● OBJECTIVE
Pick up the mvSuSiE vignette on the ELBO and convergence right after its final line and keep writing it.

ELBO, convergence, and model selection
Gao Wang
2026-05-17
Source:vignettes/elbo_and_convergence.Rmd
elbo_and_convergence.RmdThis vignette covers the evidence lower bound (ELBO) used by mvSuSiE for model fitting and convergence monitoring, and compares the EM and optim algorithms for prior variance estimation.
data(simdata)
X <- simdata$raw$X
n <- nrow(X); p <- ncol(X); r <- 10
causal <- sort(sample(p, 3))
B <- matrix(0, p, r)
for (j in causal) B[j, ] <- rnorm(r, 0, 0.5)
Y <- X %*% B + matrix(rnorm(n * r), n, r)ELBO and convergence
mvSuSiE uses the Iterative Bayesian Stepwise Selection (IBSS) algorithm to maximize the evidence lower bound (ELBO). The ELBO is a lower bound on the log marginal likelihood and should increase monotonically at each iteration.
prior <- create_mixture_prior(R = r)
fit <- mvsusie(X, Y, L = 10,
prior_variance = prior,
tol = 1e-4,
verbose = FALSE)
elbo <- fit$elbo
cat("Iterations:", length(elbo), "\n")
cat("Final ELBO:", tail(elbo, 1), "\n")
pdat <- data.frame(iter = seq_along(elbo), elbo = elbo)
ggplot(pdat, aes(x = iter, y = elbo)) +
geom_line(color = "royalblue") +
geom_point(color = "royalblue", size = 2) +
labs(x = "Iteration", y = "ELBO") +
theme_cowplot(font_size = 12)

● GIVEN ENTRIES
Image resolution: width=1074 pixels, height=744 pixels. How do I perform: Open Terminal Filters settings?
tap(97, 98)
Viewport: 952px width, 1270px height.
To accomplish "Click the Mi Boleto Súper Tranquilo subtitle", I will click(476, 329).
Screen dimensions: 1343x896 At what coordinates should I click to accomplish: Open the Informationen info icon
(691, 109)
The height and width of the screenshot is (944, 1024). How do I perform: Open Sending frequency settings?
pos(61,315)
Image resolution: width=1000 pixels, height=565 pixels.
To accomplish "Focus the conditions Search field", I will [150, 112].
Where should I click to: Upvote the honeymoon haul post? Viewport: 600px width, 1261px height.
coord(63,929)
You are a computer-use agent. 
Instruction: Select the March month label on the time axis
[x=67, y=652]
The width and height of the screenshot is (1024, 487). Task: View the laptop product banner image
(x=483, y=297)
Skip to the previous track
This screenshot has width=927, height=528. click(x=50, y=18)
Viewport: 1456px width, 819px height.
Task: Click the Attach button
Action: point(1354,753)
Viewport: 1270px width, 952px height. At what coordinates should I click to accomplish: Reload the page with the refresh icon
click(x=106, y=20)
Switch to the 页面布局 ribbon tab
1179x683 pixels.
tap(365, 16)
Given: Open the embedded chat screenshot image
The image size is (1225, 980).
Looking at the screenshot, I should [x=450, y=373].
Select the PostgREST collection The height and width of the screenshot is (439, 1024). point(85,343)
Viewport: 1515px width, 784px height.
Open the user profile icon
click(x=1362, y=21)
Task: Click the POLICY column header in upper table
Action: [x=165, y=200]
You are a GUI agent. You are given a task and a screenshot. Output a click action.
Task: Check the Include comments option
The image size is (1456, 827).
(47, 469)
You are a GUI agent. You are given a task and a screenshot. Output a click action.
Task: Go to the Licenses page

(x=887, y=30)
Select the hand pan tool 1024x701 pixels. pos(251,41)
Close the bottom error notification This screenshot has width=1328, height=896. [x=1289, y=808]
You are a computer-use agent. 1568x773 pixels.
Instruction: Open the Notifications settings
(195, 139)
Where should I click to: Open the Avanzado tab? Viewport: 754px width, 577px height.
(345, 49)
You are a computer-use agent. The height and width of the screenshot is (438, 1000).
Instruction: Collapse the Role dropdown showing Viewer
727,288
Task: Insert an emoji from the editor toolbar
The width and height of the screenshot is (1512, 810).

● TASK RESPONSE
# Iterations: 4
# Final ELBO: -8294.175
Effect pruning via log Bayes factors
mvSuSiE fits a model with L single
effects. Effects that do not contribute to the model have small or
negative log Bayes factors (LBF) and are automatically pruned when
estimate_prior_variance = TRUE. This makes the model robust
to over-specification of L.
cat("L =", length(fit$lbf), "single effects\n")
cat("Log Bayes factors:\n")
for (l in seq_along(fit$lbf)) {
pruned <- if (fit$V[l] < 1e-9) " [pruned]" else ""
cat(sprintf(" Effect %d: lbf = %8.2f, V = %.4e%s\n",
l, fit$lbf[l], fit$V[l], pruned))
}
# L = 10 single effects
# Log Bayes factors:
# Effect 1: lbf = 178.51, V = 5.8701e-02
# Effect 2: lbf = 105.96, V = 3.6540e-02
# Effect 3: lbf = 49.91, V = 2.0270e-02
# Effect 4: lbf = 0.00, V = 0.0000e+00 [pruned]
# Effect 5: lbf = 0.00, V = 0.0000e+00 [pruned]
# Effect 6: lbf = 0.00, V = 0.0000e+00 [pruned]
# Effect 7: lbf = 0.00, V = 0.0000e+00 [pruned]
# Effect 8: lbf = 0.00, V = 0.0000e+00 [pruned]
# Effect 9: lbf = 0.00, V = 0.0000e+00 [pruned]
# Effect 10: lbf = 0.00, V = 0.0000e+00 [pruned]
lbf_dat <- data.frame(effect = seq_along(fit$lbf),
lbf = fit$lbf,
active = fit$V > 1e-9)
ggplot(lbf_dat, aes(x = effect, y = lbf, fill = active)) +
geom_col() +
scale_fill_manual(values = c("gray70", "royalblue"),
labels = c("Pruned", "Active")) +
labs(x = "Single effect", y = "Log Bayes factor", fill = "") +
theme_cowplot(font_size = 12)
EM vs optim for prior variance estimation
The estimate_prior_variance option (default
TRUE) allows mvSuSiE to estimate a scalar multiplier for
the prior. mvSuSiE provides two algorithms for estimating the prior
variance scaling factor: "EM" (expectation-maximization)
and "optim" (Brent optimizer). The optim method typically
converges in fewer iterations because it directly maximizes the ELBO
with respect to the prior scaling factor at each iteration.
fit_em <- mvsusie(X, Y, L = 10,
prior_variance = prior,
estimate_prior_method = "EM",
tol = 1e-4, verbose = FALSE)
# WARNING: IBSS algorithm did not converge in 100 iterations!
# Warning: IBSS algorithm did not converge in 100 iterations!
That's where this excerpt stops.